Two words significant advantage for one who already has perks

At least. Two little words that seem so simple, but can allow so much.

We could say, at least Key West commissioners tried to make sure they were getting the best deal for their great waterfront properties. The city owns the land on which most of the Key West Bight businesses sit, it owns the land the yacht club uses at $1 a year, it owns the land the Key West Chamber of Commerce uses on Wall Street as a visitor's center at $1 a year, it owns Mallory Square.

And the city owns the property where Historic Tours of America, founded and expanded by Ed Swift and Chris Belland (Swift and Belland operate under Old Town Key West Development, and several other corporations as well), runs the Shipwreck Historeum, the Key West Aquarium, the Flagler Museum, Mac's Sea Garden, Tropical Shells and Gifts .... The city owns the streets, for which HTA has a long-term franchise agreement to operate the Conch Tour trains and Trolley tours and recently added Bone Island shuttles -- all a virtual monopoly because of provisions set up in the contract.

So we find it ironic that Commissioner Ed Scales, who is also general counsel for Swift's conglomerate, sponsored a two-word addition to the city's law guiding re-signing of lease agreements.
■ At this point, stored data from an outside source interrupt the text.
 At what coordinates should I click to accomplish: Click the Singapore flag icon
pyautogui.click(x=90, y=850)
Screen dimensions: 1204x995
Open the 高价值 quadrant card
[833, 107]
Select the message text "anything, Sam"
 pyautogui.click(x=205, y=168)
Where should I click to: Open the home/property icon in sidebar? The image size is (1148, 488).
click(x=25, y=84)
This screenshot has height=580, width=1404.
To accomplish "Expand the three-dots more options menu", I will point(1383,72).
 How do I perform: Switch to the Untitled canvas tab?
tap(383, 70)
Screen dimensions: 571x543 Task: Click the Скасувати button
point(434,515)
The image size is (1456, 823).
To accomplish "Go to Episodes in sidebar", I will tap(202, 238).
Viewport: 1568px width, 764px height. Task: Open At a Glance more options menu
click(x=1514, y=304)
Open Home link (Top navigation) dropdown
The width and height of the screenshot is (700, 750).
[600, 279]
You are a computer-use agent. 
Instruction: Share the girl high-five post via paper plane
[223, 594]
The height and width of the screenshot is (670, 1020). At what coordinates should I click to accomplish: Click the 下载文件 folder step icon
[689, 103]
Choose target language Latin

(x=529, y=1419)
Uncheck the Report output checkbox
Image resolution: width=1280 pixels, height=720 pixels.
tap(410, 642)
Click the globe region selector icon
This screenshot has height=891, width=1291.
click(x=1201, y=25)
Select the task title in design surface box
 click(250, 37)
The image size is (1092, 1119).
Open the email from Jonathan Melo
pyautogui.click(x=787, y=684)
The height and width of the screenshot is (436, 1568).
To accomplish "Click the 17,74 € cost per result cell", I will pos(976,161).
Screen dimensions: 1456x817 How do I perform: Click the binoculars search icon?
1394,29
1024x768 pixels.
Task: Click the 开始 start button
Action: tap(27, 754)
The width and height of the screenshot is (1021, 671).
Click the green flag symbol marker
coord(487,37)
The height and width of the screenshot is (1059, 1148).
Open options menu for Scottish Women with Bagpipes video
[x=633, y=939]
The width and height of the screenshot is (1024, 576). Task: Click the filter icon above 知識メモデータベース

Instead of capping the renegotiation period at 90 days for a long-term lease, the commission changed it to "at least" 90 days.

Fortunately, they did put a cap on it.

At least they limited this "at least" to three years before the expiration of a 10-year lease and five years before the expiration of a 20-year lease.

The concern here is competition.

Many in town fret about some of what they call "sweetheart" leases. While HTA pays the city for the use of these properties and spends its own money for their upkeep, these are still prime locations owned by the city -- thus all taxpayers.

Renegotiating three or five years before the end of these leases seems to chill competition. The city needs to work to ensure competition for use of its properties, and thus proper compensations for their use.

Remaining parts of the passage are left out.